“But everybody does it” — Cities and states addicted to soliciting for corporate favors
Sept. 12, 2012 — When executives from the European aircraft manufacturer Airbus announced their plans to build a new $600 million factory in Mobile, Alabama in early July, local politicians wasted no time in congratulating themselves. “We have worked a long time and have put in many hours to make this announcement a reality,” Alabama Governor Robert Bentley said in a press release. “This project will create thousands of well-paying jobs that the people of this area need and deserve.”
Economic development or corporate welfare?
This is the first in a series of articles examining the widespread phenomenon of states and localities providing incentives — that is, subsidizing — to private businesses in the United States. These subsidies, in the words of one private consultant, have become so prevalent as to be “a normal part of business” and “an expected part of every location decision.”
In this article, we focus on what is and is not known about the economic impact that these subsidies have both on a local level and on a national level.
In future installments of the series, we will examine the lack of transparency that is a hallmark of incentive programs, the lack of accountability of the elected officials who provide them, and a range of ideas for how the incentive “system” might be reformed.
— Editor
Airbus wasn’t coming to Mobile for free: state and local officials had offered the company an incentive package worth more than $158 million for the plant. To some experts, those subsidies — and the fact that Airbus will compete directly with U.S. companies like Boeing — made the deal disturbingly familiar.
“Airbus is eerily reminiscent of what began happening with the automotive companies in the 1980s,” said Kenneth Thomas, a political scientist at the University of Missouri-St. Louis who has spent much of his career studying economic development incentives. “That’s not really a happy story, so I see some reason to be worried.”

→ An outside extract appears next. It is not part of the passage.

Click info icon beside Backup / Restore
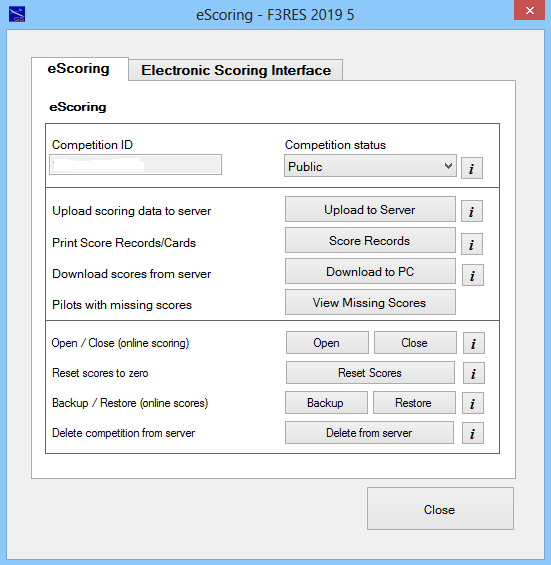 point(473,403)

Thomas was referring to the long-standing trend of Southern and Western states luring foreign automakers to build plants in their states. “Those plants were a big part of the reason for the decline of the Big Three,” Thomas said, meaning Chrysler, Ford, and General Motors. He pointed to research showing that for all 20 of the new automotive plants that opened in the U.S. and Canada in the 1980s, there was a different plant that closed in another location. The jobs at the closed plants were overwhelmingly well-paying, union jobs; the jobs at the new locations were overwhelmingly lower-paying, non-union jobs. Many economists believe that this shift diminished the overall productivity of the U.S. automotive sector, as well.
In the process, the automakers have extracted huge sums from public coffers. Alabama set a new record when it paid $300 million for a Mercedes plant in 1993, and nearly every transplant has received subsidies of some kind.

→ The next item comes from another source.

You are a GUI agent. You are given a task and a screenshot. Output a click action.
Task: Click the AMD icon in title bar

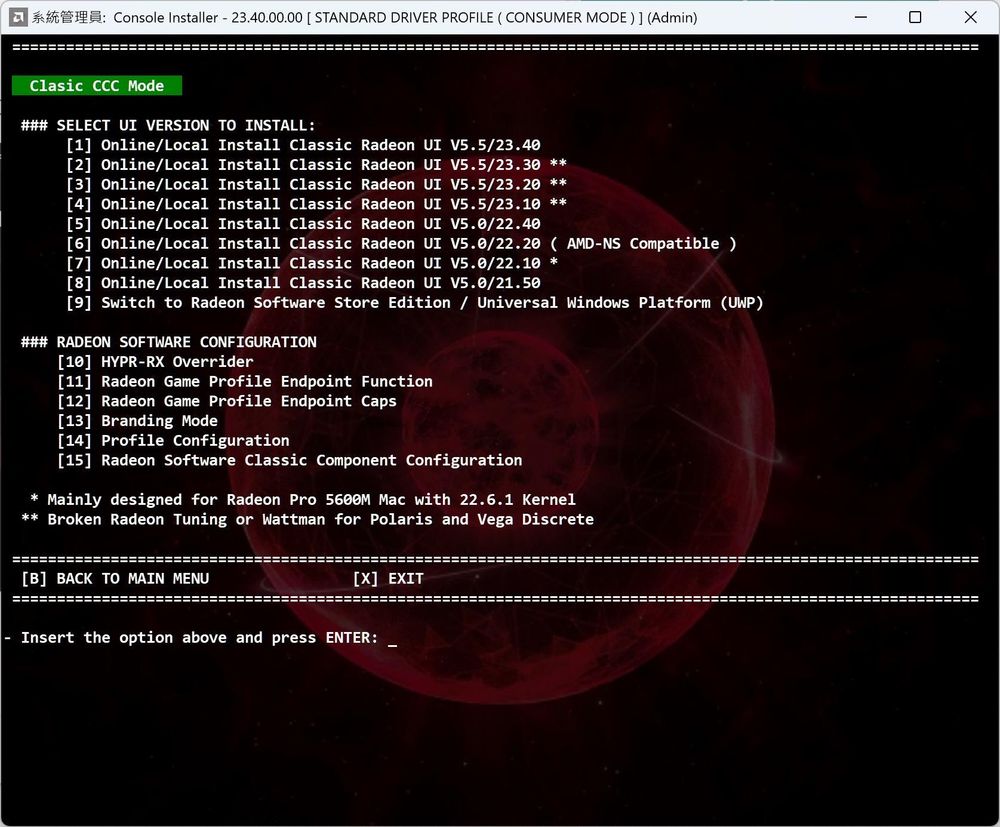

The experience of the auto industry is representative of the way in which companies pit states and local governments against one another to see which will come up with the largest subsidy package. This kind of “bidding war,” which has escalated greatly in the last decade, has at best no net effect on national employment or economic growth, Thomas said, and may actually be harmful. Airbus, for example, almost certainly would have located somewhere in the United States, if not in Alabama, even without subsidies.
“We’ve just created a system where we pay them a lot of money to do something they would have done anyway,” Thomas said.
Zero-sum?
Every state has at least one program through which it offers subsidies — most have several — and these types of subsidies are widely used by counties and municipalities, as well. The subsidies come in multiple forms, and are often not directed at a specific company, but at categories of companies that are grouped by geographic area, industry, or other criteria related to job-creation or investment.
Despite the huge amount of money that is widely believed to be spent on subsidies, the system is surprisingly opaque. No state provides full information on the value of its annual incentives, and data on local government incentives is even more sparse, with few reporting any data at all, making an accurate tally impossible.
The only comprehensive estimate of the full dollar amount comes from Thomas, who took available data from a few relatively transparent states and local governments and extrapolated from that data to yield a national estimate. He estimated that in 1996 the value of those subsidies was $48 billion. In 2010, that total had grown to $70 billion. Thomas readily acknowledges that the figure is conservative and that the total is likely higher, perhaps much higher.